# Need a really good PPG Ceiling paint! Help!



## CNQ (Mar 5, 2010)

Currently, I am using Sherwin Williams 400 Flat on all my ceilings. This is all new construction by the way. I find one finish coat looks really good with a very consistent finish. no flashing at all. Its almost chaulk flat and it also touches up really good. Does anyone have any experience with a Pittsburgh paint that is similar? I'm looking for a very flat, chaulk flat, finish with really good hide.

Thanks in advance!


----------



## ProWallGuy (Apr 7, 2007)

I have not found any Pittsburgh/Porter ceiling whites that I like. I use Ben Moore's Muresco Classic Formula.


----------



## ReNt A PaInTeR (Dec 28, 2008)

Maybe Wall Supreme, I did a new construction 3 years ago with that and it came ok, I think Sean uses PPG maybe he can give better advise :thumbsup:


----------



## Schmidt & Co. (Nov 6, 2008)

Good stuff right here. 

http://buyat.ppg.com/rep_pafpainttools_files/pghpaints/tdb/17-45.PDF


----------



## ttd (Sep 30, 2010)

47 line.
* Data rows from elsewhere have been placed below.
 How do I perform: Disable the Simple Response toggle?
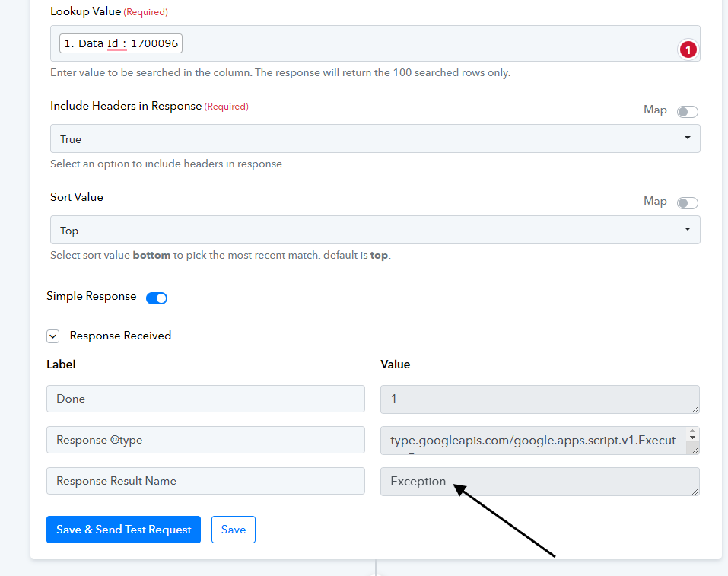[x=157, y=298]
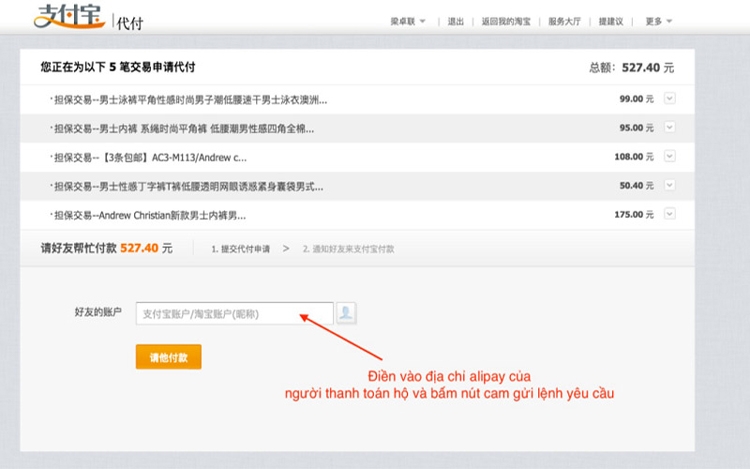Click 退出 to log out
Image resolution: width=750 pixels, height=469 pixels.
coord(456,21)
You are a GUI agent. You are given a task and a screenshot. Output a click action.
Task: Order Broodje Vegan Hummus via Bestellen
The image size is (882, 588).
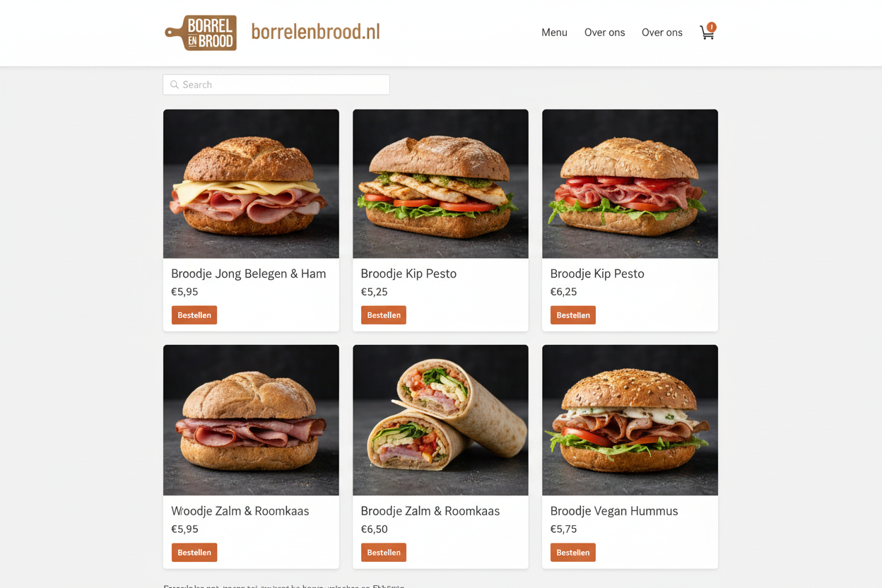[x=573, y=553]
It is called Multi Pro.


----------



## AbsolutePainting (Feb 9, 2011)

My go to PPG ceiling paint is 50-35. Have always had very good results & easy to work with. I see its very similar to the 17-45 suggested earlier.

ppg.com/rep_pafpainttools_files/pghpaints/tdb/50-35.PDF


----------



## AbsolutePainting (Feb 9, 2011)

Try that again:

http://buyat.ppg.com/rep_pafpainttools_files/pghpaints/tdb/50-35.PDF


----------